Recipe Corner Cooking Techniques

Give My Regards to Johnny Appleseed

ApplesHaving spent part of my elementary school years in the Midwestern and Northeastern U.S., I heard about the legends of Johnny Appleseed, a late 18th/early 19th century pioneer who famously planted miles of apple orchards from Pennsylvania to Illinois.

Usually, the apple-planting tales in the classroom would be accompanied by small cups of apple cider, although during third grade, the talented Miss Schmidt treated the class to a streuseled apple crumb cake. By autumn's end, I'd have stuffed my greedy little chipmunk face with apple pies and cobblers, cinnamon and honey baked apples, gooey caramel apples (delicious but messy for show & tell) -- and, of course, cup upon cup of hot apple cider.

Not surprisingly, apples are intrinsically tied to my seasonal nostalgia. Even now as I type, I'm sipping a warm apple spice tea, almost oblivious to the 90+ degree temps. Apples are magical in that way.

Though they're often associated with Americana ("Mom, baseball and apple pie"), right along with Norman Rockwell and Radio Flyer red wagons, apples have a history that spans centuries throughout Europe and Asia. Colonists brought the apple to the Americas in the 17th century, and the beloved fruit became embedded in U.S. cuisine and culture -- particularly the American love of snacking, which explains the apple spice tea and peanut butter bars that typically linger in my office.
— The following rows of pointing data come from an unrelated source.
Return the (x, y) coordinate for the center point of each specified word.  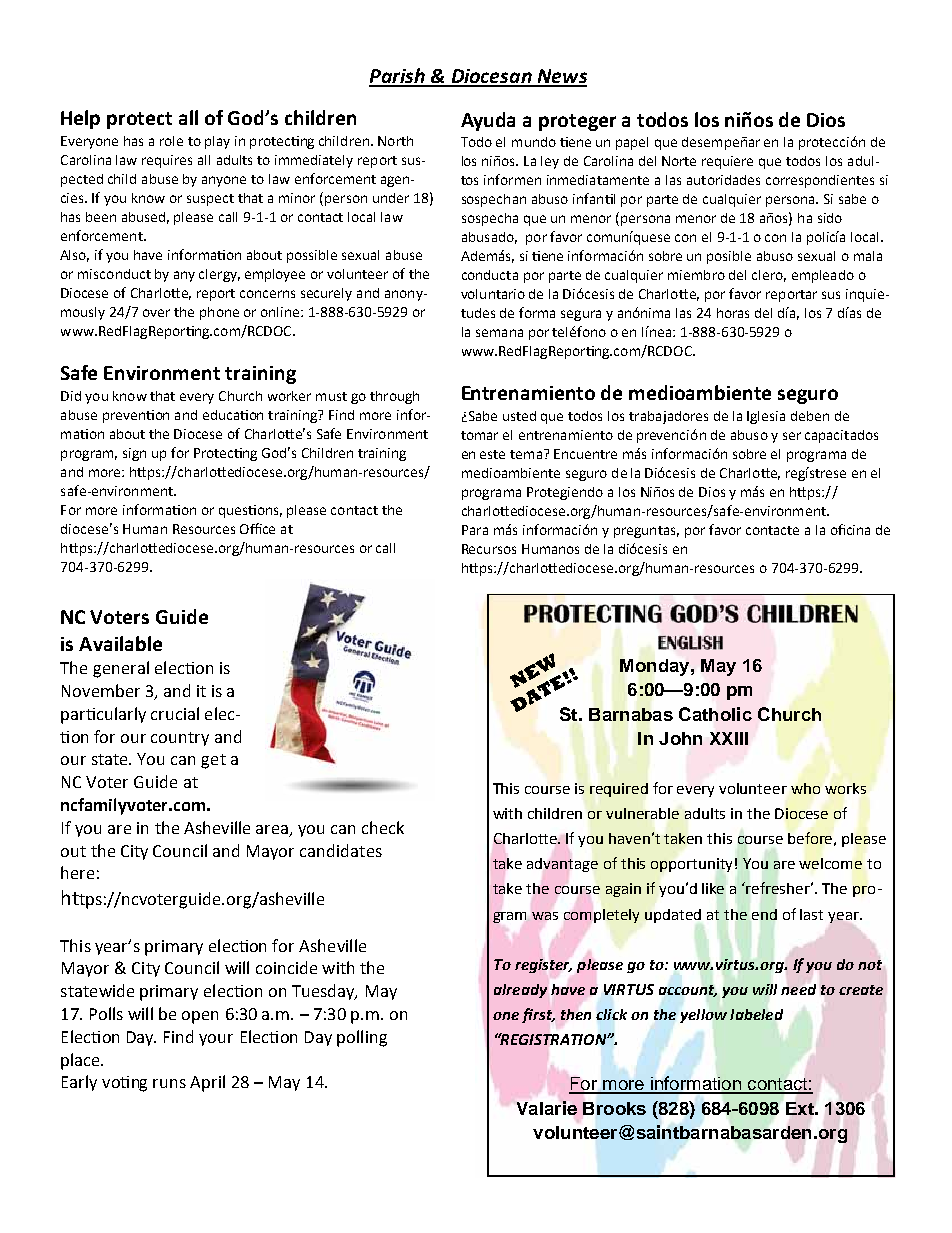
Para (475, 530)
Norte (679, 161)
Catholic (715, 714)
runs (169, 1083)
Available (120, 643)
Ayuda (488, 121)
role (171, 141)
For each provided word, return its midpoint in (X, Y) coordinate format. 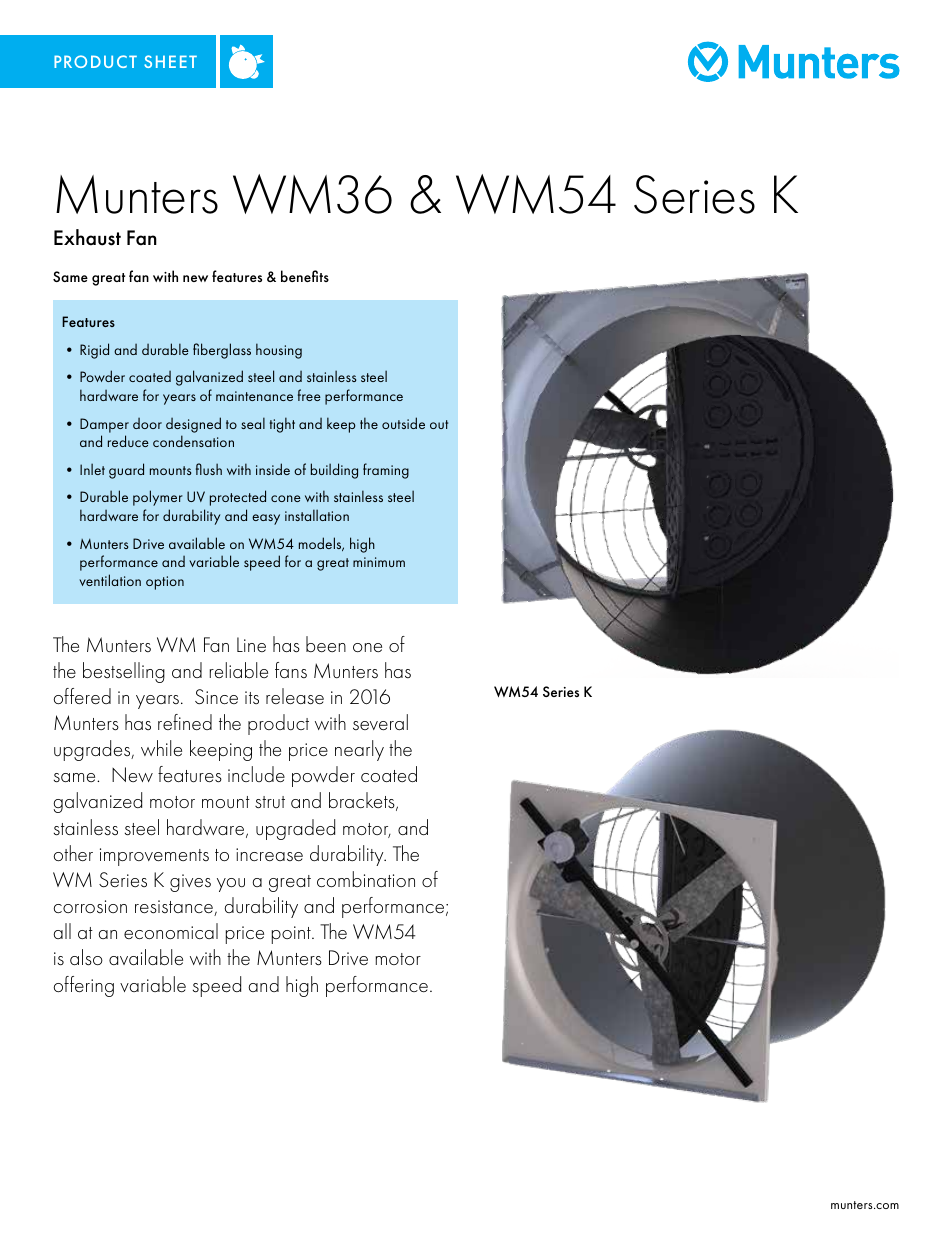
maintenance (254, 396)
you (231, 885)
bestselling (124, 672)
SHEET (170, 61)
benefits (305, 276)
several (380, 722)
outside (403, 423)
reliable (239, 670)
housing (279, 351)
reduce (128, 441)
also (86, 957)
Thank goodness, apples are a healthy snack, earning their place in the saying, "An apple a day keeps the doctor away." It shouldn't be too difficult to test that theory: Baked, fried, grilled, puréed, sliced, dried, fermented or covered with something equally delectable, apples boast incredible menu options, and can be found as readily in German apple pancakes as Korean potato salad.

Personally, I enjoy the simplest method possible: raw, the same way the apple came from the tree. Johnny Appleseed would've approved.